[Opening Selected extract section]

All of the intrinsic functions have a vl
argument to specify the active
vector length, except a few functions operate regardless of vl
. e.g. vmv.x.s
,
vfmv.f.s
, vundefined
, vreinterpret
, vlmul_ext
, vlmul_trunc
, vget
,
vset
and vcreate
.
The intrinsic functions will only operate at most VLMAX
element if the vl
argument are larger than VLMAX
.
The semantics of following two snippets are equivalent. We strongly suggest the first form.
size_t vl = vsetvl_e8m1 (avl);
vint8m1_t va, vb, vc;
va = vadd_vv_i8m1(vb, vc, vl);
vint8m1_t va, vb, vc;
va = vadd_vv_i8m1(vb, vc, avl);
Intrinsics is the interface to the low level assembly in high level programming language. The intrinsic API has the goal to make all the V-ext instructions accessible from C/C++. The intrinsic names are as close as the assembly mnemonics. Besides the basic intrinsics corresponding to assembly mnemonics, there are intrinsics close to semantic naming.

[Closing Selected extract section]
[Opening Data block section]

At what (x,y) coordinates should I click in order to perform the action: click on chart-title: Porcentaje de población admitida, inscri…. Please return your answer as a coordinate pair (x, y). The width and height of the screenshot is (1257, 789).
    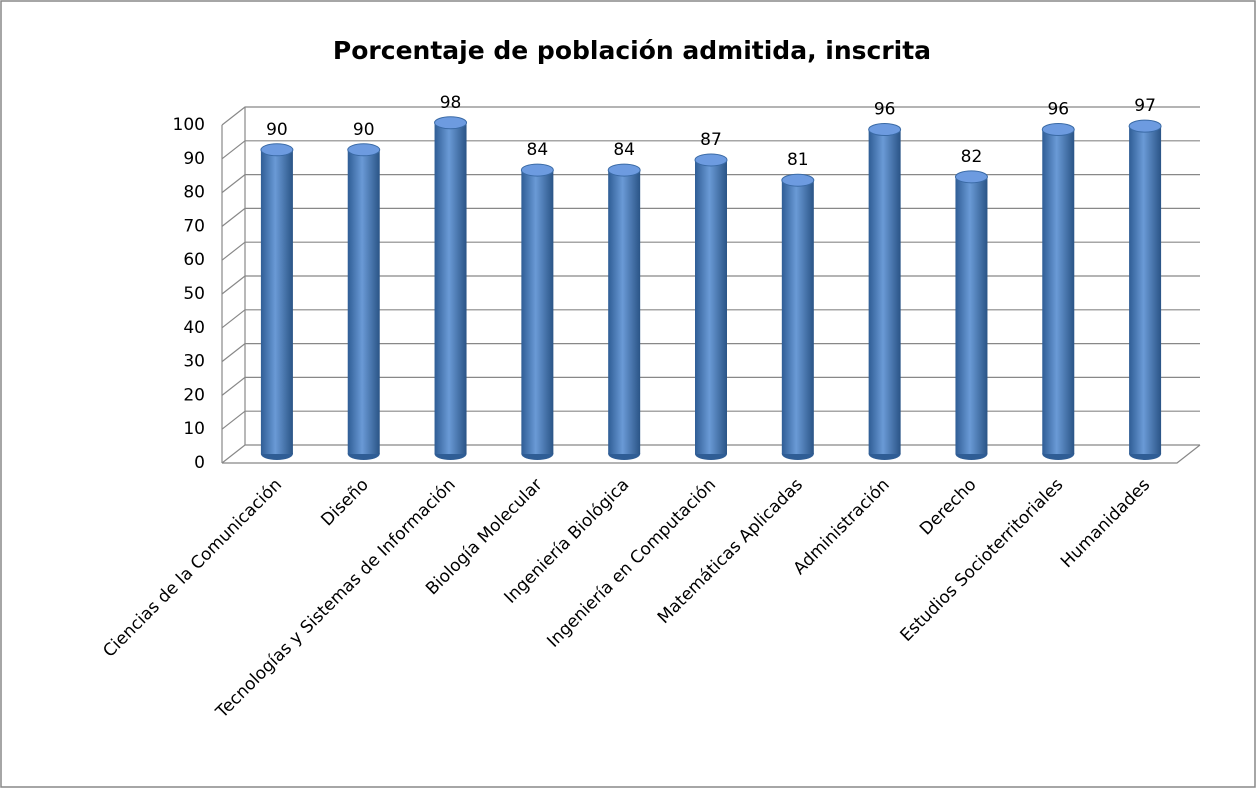
    Looking at the image, I should click on (632, 50).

[Closing Data block section]

Written task 1 >> From the vector intrinsics passage above, can you echo everything from "The semantics of" down to "to semantic naming."?
Written task 2 >>
Answer these questions about the vector intrinsics passage above, one per line:
(a) If the vl argument is larger than VLMAX, at most how many elements will the intrinsic functions operate on?
(b) Of the two snippets with equivalent semantics, which form is strongly suggested?
(c) What is the stated goal of the intrinsic API?

Solution 1 >>
The semantics of following two snippets are equivalent. We strongly suggest the first form.
size_t vl = vsetvl_e8m1 (avl);
vint8m1_t va, vb, vc;
va = vadd_vv_i8m1(vb, vc, vl);
vint8m1_t va, vb, vc;
va = vadd_vv_i8m1(vb, vc, avl);
Intrinsics is the interface to the low level assembly in high level programming language. The intrinsic API has the goal to make all the V-ext instructions accessible from C/C++. The intrinsic names are as close as the assembly mnemonics. Besides the basic intrinsics corresponding to assembly mnemonics, there are intrinsics close to semantic naming.

Solution 2 >>
(a) At most VLMAX elements.
(b) The first form, which sets vl with vsetvl_e8m1(avl) and passes that vl to vadd_vv_i8m1.
(c) To make all the V-ext instructions accessible from C/C++.